販促用のグッズあれこれをくれて、私を魔法少女に変えてくれたのだった。


「声、こっちまで聞こえていたよ」


「妖精さんも飲んでいたの?」


「うん。妖精だって魔法少女と同じく使い捨て。

 そのシーズンの世界を救えば、その後はお役御免。

 こうして新しい妖精就職先を探してる身ってわけ」


「妖精さんも大変なんだね……」

「ミルキーも」

「うん……」



「それで、提案があるんだよ。もう一度魔法少女にならないかい?」


「もう一度?」


脳裏には人生の最盛期の映像がよぎった。でもすぐに現実に戻された。


「むりむりむり! 年齢的にムリだよ!

 今の私があんな可愛い服着たら痛いだけだよ!」


「安心しなよ。もちろん、年齢も当時の状態まで若返らせるよ。

 君が魔法少女になれば、ボクも妖精としてまた仕事ができる。

 お互いに幸せになれるんだよ」


「でも……ほかの友達は?」


「友達って、今の年齢のミルキーの友達か?」


「私が若返っちゃったら、友達とは離れちゃうでしょ?

 それに、お父さんお母さんとの年齢も離れちゃう。

 妹にも年齢を抜かされるし、それにそれに……」


「ミルキー!」


妖精はさえぎるように声を出した。


「君はどうしたいの?

 魔法少女に戻って昔みたいな日々を取り戻せば、

 今の人間関係とはどうしたって離れることになるよ」


「うん……」


「今の生活を続けることも、ボクは止めない。

 君だって、普通の人生を送りたいって言って魔法を捨てた。

 普通の生活を続けることの楽しみだってあるはずだからね」


「私は……」




「魔法少女になる!!」



「わかったよ。

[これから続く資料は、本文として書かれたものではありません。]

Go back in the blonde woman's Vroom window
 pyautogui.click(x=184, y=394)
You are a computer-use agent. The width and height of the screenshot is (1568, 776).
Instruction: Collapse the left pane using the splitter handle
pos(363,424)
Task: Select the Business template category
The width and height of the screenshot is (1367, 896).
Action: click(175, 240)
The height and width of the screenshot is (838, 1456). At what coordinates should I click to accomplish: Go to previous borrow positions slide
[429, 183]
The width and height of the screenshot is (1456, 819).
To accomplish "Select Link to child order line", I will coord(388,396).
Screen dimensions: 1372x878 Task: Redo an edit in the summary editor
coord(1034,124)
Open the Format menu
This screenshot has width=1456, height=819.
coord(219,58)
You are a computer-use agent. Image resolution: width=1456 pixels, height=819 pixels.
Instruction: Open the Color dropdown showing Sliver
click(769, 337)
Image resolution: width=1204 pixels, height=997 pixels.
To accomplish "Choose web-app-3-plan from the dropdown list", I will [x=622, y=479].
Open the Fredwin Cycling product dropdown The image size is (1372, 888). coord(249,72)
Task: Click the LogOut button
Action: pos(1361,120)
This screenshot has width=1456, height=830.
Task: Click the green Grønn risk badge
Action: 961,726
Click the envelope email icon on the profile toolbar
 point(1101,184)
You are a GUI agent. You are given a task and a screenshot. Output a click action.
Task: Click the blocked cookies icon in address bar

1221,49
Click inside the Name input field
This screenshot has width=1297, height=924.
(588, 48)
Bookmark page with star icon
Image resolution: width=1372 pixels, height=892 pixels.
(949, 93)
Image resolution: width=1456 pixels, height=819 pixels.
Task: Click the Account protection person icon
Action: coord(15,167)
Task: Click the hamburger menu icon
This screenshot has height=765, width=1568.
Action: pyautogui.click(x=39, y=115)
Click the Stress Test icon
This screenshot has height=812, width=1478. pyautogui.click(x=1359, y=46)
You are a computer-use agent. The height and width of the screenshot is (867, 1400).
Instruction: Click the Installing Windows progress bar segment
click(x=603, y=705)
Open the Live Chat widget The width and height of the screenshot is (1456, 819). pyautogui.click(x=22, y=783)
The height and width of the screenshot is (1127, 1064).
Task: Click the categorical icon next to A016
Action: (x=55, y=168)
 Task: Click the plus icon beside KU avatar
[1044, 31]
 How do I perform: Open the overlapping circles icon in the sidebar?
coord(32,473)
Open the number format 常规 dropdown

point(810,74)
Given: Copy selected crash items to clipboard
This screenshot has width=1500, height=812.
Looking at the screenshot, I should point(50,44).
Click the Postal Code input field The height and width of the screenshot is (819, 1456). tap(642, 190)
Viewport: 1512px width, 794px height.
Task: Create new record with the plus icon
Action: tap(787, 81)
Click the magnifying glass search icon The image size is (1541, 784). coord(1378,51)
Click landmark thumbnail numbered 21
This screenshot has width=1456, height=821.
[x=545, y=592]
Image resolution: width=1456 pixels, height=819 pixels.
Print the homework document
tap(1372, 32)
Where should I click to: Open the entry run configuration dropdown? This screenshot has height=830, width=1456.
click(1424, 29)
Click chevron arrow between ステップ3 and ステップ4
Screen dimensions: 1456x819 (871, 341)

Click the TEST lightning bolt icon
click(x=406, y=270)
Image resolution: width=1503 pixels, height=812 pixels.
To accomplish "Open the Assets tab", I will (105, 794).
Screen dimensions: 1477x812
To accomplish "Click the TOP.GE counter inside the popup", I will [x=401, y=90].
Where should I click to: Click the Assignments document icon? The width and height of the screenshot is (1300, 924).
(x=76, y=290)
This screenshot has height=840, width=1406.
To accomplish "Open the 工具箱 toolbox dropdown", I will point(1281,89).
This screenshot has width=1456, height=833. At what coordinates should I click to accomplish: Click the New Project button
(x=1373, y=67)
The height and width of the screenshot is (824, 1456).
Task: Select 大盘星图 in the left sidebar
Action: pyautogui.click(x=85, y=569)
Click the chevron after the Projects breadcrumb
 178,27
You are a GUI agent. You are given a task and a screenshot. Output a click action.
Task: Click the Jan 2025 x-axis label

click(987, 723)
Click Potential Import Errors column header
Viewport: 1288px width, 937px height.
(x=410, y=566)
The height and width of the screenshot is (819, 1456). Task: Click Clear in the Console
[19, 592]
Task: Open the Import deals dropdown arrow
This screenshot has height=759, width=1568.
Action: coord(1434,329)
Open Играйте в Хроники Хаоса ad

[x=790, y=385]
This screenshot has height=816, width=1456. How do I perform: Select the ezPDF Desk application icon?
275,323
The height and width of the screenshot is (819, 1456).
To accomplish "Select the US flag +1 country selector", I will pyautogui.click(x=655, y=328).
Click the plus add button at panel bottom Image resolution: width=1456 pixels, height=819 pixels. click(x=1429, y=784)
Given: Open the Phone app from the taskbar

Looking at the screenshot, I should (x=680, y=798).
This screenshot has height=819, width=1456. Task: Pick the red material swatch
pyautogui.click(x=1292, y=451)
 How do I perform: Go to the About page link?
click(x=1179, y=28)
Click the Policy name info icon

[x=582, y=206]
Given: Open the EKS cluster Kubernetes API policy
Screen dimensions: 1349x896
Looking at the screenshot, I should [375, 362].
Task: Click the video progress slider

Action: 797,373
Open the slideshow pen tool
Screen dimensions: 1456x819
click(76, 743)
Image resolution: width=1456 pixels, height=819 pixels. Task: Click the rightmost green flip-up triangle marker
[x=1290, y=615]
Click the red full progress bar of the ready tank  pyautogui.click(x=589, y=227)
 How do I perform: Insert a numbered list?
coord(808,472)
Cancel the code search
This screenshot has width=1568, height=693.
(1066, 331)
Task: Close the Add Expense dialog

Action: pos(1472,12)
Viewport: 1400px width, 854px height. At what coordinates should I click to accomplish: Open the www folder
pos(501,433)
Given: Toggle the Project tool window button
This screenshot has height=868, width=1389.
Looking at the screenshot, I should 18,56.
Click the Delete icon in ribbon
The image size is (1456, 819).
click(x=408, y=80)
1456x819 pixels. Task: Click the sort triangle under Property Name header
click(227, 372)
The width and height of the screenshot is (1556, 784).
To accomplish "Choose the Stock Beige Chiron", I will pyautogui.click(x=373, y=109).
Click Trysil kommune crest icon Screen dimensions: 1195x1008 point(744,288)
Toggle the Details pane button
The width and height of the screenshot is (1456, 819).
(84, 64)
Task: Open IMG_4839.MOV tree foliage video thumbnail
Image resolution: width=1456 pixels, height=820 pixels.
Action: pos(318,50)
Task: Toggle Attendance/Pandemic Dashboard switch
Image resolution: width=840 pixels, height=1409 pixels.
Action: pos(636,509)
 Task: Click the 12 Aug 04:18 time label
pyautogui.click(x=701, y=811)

またよろしくね、ミルキー」


妖精は不思議な力を使って年齢を若返らせた。

謎の光に包まれた変身シーンを挟んで、私は魔法少女ミルキーへと変わった。


「やっぱり私は魔法少女がいい!

 誰かに感謝されて、みんなに注目される魔法少女がいい!

 たとえ今の生活を手放したとしても!!」


「さぁ、ミルキー。魔法少女としての仕事をはじめよう。

 まずは事務所で魔法少女登録をしないとね」


「うん!!」


帰ってきた魔法少女ミルキーは混沌の満ちた現実世界へと飛び出した。

ふたたび魔法少女としての活動が始まった。


その後、町に出た悪怪獣へ魔法少女がやってきた。



「魔法少女・パラリン!」

「魔法少女・ユニバース!」

「魔法少女・まみりん!」

「魔法少女・マジカル!」

「魔法少女・パティ!」

「魔法少女・カナベリー!」

「魔法少女・マーメイド!」

「魔法少女・ミルキー」

「魔法少女・キッス!」

「魔法少女・ファンミィ!」

「魔法少女・セイント!」

「魔法少女・みぃ!」

「魔法少女・レイヤー!」

「魔法少女・ミラクルベール!」

「魔法少女・みんきーべる!」

「魔法少女・モモちゃん!」

「魔法少女・ポップン!」  ・・・



「「「 私たち、魔法少女126です!! 」」」



その後、ミルキーは魔法少女を二度卒業することになった。